YOUR GOAL: Skip the pictures and retype exactly the lines from the one holding "This screenshot has height=628, width=1568." through the end of the entries.
-- EXCERPTED DATA follows --
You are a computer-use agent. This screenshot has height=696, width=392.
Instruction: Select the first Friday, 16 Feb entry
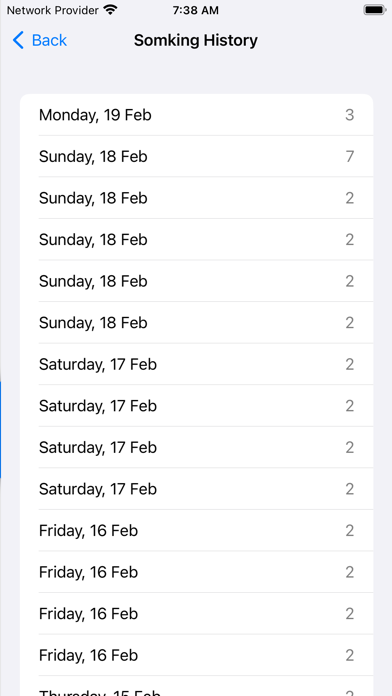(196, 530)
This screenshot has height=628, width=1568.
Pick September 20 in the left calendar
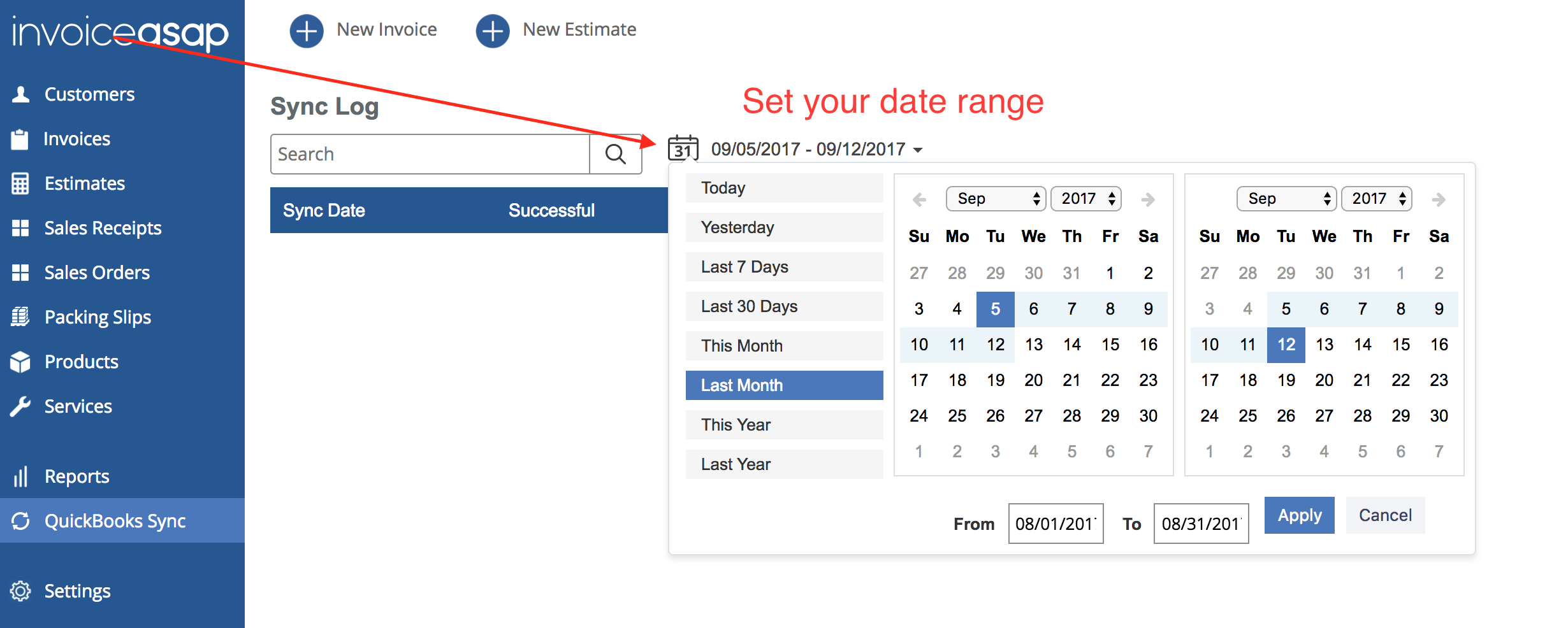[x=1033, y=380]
-- EXCERPTED DATA concluded --
SOLUTION TO THE PROBLEM:
This screenshot has height=628, width=1568.
Pick September 20 in the left calendar
[x=1033, y=380]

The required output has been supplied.